*PENJELASAN MENKUMHAM MEMBUAT HUKUM BUBAR DIREPUBLIK INDONESIA*
Oleh : Ferdinand Hutahaean_
Archandra Gate atau Skandal Tahar yang ternyata telah secara syah memegang pasport Amerika atas penjelasan Mentri Hukum dan Ham Yasona Laoly terus menjadi bola api yang tidak dipadamkan apinya secara benar oleh pemerintah. Pemerintah justru sibuk merancang ketidak jujuran demi ketidak jujuran untuk membenarkan sebuah tindakan yang jelas salah dimata hukum yang berlaku di negara Republik Indonesia. Aneh melihat perilaku rejim ini, bukannya berupaya mamadamkan api malah sibuk mencari dalil pembenaran mengapa api itu membakar.
Fakta bahwa Archandra Tahar adalah pemegang Pasport Amerika atau tercatat sebagai warga negara Amerika telah diangkat dan dilantik presiden menjadi pejabat negara. Sebuah pelanggaran hukum yang secara sadar dilakukan Presiden dan tentu memiliki konsekwensi hukum yang tidak ringan, yaitu *Presiden melanggar UU dan Produk Hukum Kementerian ESDM akan menjadi cacat hukum*. Resiko yang sesungguhnya terlalu mahal dan tidak sebanding dengan kehebatan Archandra Tahar yang katanya orang hebat itu.

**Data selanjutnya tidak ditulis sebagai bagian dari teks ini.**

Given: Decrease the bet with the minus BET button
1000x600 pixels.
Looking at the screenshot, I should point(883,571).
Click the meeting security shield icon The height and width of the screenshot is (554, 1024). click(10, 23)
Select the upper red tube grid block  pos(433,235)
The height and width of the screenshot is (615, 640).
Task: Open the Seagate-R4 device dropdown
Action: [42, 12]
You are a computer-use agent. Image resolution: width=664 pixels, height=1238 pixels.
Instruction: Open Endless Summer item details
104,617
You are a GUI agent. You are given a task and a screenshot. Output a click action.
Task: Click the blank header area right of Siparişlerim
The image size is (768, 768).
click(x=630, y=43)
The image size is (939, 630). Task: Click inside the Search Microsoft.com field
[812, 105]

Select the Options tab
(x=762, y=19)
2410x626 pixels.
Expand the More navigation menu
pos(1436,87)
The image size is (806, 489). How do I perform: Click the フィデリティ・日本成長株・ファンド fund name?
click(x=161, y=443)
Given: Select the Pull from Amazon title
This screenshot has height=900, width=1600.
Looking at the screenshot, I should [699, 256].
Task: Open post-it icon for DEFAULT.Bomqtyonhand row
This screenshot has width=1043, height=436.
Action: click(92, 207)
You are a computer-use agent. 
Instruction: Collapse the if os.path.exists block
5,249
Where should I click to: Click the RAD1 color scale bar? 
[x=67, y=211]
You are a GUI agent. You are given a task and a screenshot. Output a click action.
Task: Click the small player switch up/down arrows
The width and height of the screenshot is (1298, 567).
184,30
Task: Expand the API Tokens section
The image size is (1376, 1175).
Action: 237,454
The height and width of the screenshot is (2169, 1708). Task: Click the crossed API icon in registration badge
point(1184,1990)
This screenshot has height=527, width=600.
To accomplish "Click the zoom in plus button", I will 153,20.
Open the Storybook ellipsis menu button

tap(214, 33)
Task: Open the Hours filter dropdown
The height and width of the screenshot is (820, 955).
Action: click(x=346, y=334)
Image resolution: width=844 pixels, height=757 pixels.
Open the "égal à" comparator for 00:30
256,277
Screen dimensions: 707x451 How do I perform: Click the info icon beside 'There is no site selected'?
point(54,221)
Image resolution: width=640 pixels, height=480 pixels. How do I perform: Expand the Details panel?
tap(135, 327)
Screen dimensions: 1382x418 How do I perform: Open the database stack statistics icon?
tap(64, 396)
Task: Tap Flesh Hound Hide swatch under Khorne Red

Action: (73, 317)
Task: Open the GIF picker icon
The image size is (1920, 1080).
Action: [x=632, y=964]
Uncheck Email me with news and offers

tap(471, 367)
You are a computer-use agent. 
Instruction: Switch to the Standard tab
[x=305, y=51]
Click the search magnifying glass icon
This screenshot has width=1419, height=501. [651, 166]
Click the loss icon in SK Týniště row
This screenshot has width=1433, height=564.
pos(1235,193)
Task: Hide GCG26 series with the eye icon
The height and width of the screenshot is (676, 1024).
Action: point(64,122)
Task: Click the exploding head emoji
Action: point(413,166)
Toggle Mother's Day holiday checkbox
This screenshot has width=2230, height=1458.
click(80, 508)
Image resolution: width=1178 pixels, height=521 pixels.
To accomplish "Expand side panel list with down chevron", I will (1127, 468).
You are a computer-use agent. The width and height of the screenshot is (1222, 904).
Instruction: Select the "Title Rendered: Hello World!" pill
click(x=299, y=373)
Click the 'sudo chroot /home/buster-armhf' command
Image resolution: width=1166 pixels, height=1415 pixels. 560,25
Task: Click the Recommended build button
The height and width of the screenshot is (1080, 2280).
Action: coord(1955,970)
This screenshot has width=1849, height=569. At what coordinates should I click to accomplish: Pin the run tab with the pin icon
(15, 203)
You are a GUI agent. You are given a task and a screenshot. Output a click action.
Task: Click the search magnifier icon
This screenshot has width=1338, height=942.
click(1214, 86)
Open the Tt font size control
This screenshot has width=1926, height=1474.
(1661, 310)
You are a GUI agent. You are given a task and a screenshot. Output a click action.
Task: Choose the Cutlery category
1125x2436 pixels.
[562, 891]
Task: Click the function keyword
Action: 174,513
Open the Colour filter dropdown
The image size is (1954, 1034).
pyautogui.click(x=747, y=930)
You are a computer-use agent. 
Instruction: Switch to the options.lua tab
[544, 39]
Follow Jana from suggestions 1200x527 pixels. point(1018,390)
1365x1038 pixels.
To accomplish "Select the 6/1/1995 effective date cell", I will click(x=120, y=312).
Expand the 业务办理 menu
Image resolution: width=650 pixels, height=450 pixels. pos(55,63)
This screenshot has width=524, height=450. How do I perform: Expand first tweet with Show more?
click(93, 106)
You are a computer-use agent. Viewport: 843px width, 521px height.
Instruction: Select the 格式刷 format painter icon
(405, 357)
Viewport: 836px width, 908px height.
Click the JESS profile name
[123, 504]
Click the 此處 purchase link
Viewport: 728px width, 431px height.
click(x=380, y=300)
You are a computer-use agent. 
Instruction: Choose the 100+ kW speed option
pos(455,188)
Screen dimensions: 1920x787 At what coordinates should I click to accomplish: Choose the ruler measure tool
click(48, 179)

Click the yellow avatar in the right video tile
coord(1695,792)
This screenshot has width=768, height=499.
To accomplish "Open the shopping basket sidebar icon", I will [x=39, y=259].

Penjelasan Yasona sebagai Menkumham yang menyatakan bahwa meski Archandra Tahar memiliki Pasport Amerika dan menjadi Warga Negara Amerika akan tetapi karena status WNI nya belum dicabut secara formal maka Archandra masih sebagai WNI. Penjelasan yang membubarkan hukum dari seorang menteri hukum. Yasona menteri hukum yang menghancurkan paham hukum. *UU No. 12 Tahun 2006 Pasal 23 huruf a dan Pasal 31 ayat 1 PP nomor 2 tahun 2007 menyatakan dengan jelas bahwa status WNI gugur secara otomatis jika seorang WNI menyatakan sumpah setia kepada bangsa asing*.
Dengan UU dan PP tersebut, Yasona justru tidak boleh melindungi Archandra Tahar dengan berdalih bahwa status WNI Archandra belum dicabut secara formal. *Justru Yasona sebagai Menkumham harus melakukan penegakan UU yaitu dengan menetapkan bahwa Archandra telah kehilangan status WNI dengan terbongkarnya skandal kewarganegaraan yang disembunyikan ini, bukan malah mensiasati hukum agar tidak terjadi penegakan hukum.*
Dengan demikian, rejim ini bisa dikategorikan rejim yang tidak taat hukum. Bahkan rejim ini melakukan standar ganda penegakan hukum. Sore ini sebagaimana diketahui seorang siswi bernama Gloria yang sudah terpilih menjadi seorang peserta Pasukan Pengibar Bendera Pusaka di Istana harus gagal dikukuhkan dengan alasan memiliki dua kewarga negaraan. Gloria infonya ibunya seorang WNI dan ayahnya warga negara prancis. Tentu memang Gloria akan memiliki dwi kewarganegaraan sampai dia berusia 18 tahun untuk menentukan pilihannya apakah akan menjadi WNI atau Prancis. Sungguh sangat perlakuan standar ganda dari pemerintah yang tidak patut.